▶ [Text segment]
= Beginning of Section =
Re: [survey] New "Stable" QueryId based on normalized query text

From
legrand legrand
Date:
Julien Rouhaud wrote
> On Wed, Mar 20, 2019 at 10:30 PM legrand legrand
> <

> legrand_legrand@

> > wrote:
>>
>> maybe this patch (with a GUC)
>> https://www.postgresql.org/message-id/

> 55E51C48.1060102@

>> would be enough for thoses actually using a text normalization function.
> 
> The rest of thread raise quite a lot of concerns about the semantics,
> the cost and the correctness of this patch.  After 5 minutes checking,
> it wouldn't suits your need if you use custom functions, custom types,
> custom operators (say using intarray extension) or if your tables
> don't have columns in the same order in every environment.  And there
> are probably other caveats that I didn't see;

Yes I know,
It would have to be extended at less at functions, types, operators ...
names
and a guc pg_stat_statements.queryid_based= 'names' (default being 'oids')

and with a second guc ('fullyqualifed' ?)
sould include tables, functions, types, operators ... namespaces

let "users" specify their needs, we will see ;o)



--
Sent from: http://www.postgresql-archive.org/PostgreSQL-hackers-f1928748.html


Re: [survey] New "Stable" QueryId based on normalized query text

From
Julien Rouhaud
Date:
On Wed, Mar 20, 2019 at 11:10 PM legrand legrand
<legrand_legrand@hotmail.com> wrote:
>
> Thank you Julien for the workaround,
> It is not easy to build "cross tables" in excel to join metrics per query
> text ...

then keep only one queryid over all environments, that's easy enough in SQL:

SELECT min(queryid) OVER (partition by query ORDER BY environment),
... FROM all_pg_stat_statements

if you have your environment named like 0_production,
1_preproduction... you'll get the queryid from production.  Once
again, that's not ideal but it's easy to deal with it when consuming
the data.

> and I'm not ready to build a MD5(query) as many query could lead to the same
> QueryId

I'd be really surprised if you see a single collision in your whole
life, whatever pg_stat_statements.max you're using.  I'm also pretty
sure that the collision risk is technically higher with an 8B queryId
field rather than a 16B md5, but maybe I'm wrong.
= End of Section =
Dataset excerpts
= Beginning of Section =
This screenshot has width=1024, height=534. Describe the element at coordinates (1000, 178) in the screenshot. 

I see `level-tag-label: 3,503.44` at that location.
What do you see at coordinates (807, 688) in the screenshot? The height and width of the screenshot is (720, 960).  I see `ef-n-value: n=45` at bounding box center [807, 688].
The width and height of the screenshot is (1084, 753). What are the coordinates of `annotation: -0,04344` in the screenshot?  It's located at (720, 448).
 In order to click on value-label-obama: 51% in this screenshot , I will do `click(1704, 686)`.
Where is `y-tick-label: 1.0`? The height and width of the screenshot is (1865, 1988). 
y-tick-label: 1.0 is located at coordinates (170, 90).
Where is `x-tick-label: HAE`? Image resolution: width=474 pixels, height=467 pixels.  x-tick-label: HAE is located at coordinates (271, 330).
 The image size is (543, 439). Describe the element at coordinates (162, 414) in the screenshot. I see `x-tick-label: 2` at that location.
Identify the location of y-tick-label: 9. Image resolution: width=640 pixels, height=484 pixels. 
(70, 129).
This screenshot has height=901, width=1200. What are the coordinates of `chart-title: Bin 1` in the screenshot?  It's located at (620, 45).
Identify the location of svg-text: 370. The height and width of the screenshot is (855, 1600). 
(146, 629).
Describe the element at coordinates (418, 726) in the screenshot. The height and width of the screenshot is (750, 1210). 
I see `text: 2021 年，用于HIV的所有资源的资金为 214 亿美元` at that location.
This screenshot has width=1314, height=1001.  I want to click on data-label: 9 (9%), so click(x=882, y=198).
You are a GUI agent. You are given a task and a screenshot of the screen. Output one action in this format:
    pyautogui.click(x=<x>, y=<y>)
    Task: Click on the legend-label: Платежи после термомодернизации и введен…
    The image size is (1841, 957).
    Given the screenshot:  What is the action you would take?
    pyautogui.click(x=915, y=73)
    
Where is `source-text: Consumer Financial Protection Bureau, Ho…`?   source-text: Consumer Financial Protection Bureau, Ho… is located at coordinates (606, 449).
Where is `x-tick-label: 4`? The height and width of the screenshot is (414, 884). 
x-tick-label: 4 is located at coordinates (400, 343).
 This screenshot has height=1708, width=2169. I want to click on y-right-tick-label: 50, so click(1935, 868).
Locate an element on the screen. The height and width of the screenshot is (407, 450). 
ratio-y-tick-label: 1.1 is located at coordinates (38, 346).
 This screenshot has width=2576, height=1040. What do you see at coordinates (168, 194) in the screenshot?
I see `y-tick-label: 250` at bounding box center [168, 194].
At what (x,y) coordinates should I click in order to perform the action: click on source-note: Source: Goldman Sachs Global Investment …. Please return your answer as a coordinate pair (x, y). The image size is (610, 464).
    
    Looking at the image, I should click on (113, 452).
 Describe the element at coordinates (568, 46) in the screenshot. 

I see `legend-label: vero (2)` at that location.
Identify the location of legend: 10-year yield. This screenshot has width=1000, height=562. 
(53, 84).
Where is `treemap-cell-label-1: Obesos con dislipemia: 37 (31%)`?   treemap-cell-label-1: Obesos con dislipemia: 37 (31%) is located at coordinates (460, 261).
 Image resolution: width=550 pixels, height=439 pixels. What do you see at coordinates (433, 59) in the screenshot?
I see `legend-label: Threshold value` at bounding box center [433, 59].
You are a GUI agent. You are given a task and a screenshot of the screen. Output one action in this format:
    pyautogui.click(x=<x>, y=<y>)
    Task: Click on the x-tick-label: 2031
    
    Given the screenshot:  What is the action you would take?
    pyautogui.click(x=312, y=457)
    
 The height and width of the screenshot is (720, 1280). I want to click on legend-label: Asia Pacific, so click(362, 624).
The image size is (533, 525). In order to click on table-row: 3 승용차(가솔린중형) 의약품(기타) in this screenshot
= End of Section =
▶ [Questions]
• a. According to Julien Rouhaud in the mailing-list thread, in which situations would the patch not suit the need? List every one.
• b. Rewrite the passage of the mailing-list thread that begins at "if you have" and stops after "maybe I'm wrong.", changing "collision" to "clash" each time it appears.

▶ [Responses to the tasks]
• a.
- Using custom functions
- Using custom types
- Using custom operators (for example, through the intarray extension)
- Tables that don't have their columns in the same order in every environment

• b.
if you have your environment named like 0_production,
1_preproduction... you'll get the queryid from production.  Once
again, that's not ideal but it's easy to deal with it when consuming
the data.

> and I'm not ready to build a MD5(query) as many query could lead to the same
> QueryId

I'd be really surprised if you see a single clash in your whole
life, whatever pg_stat_statements.max you're using.  I'm also pretty
sure that the clash risk is technically higher with an 8B queryId
field rather than a 16B md5, but maybe I'm wrong.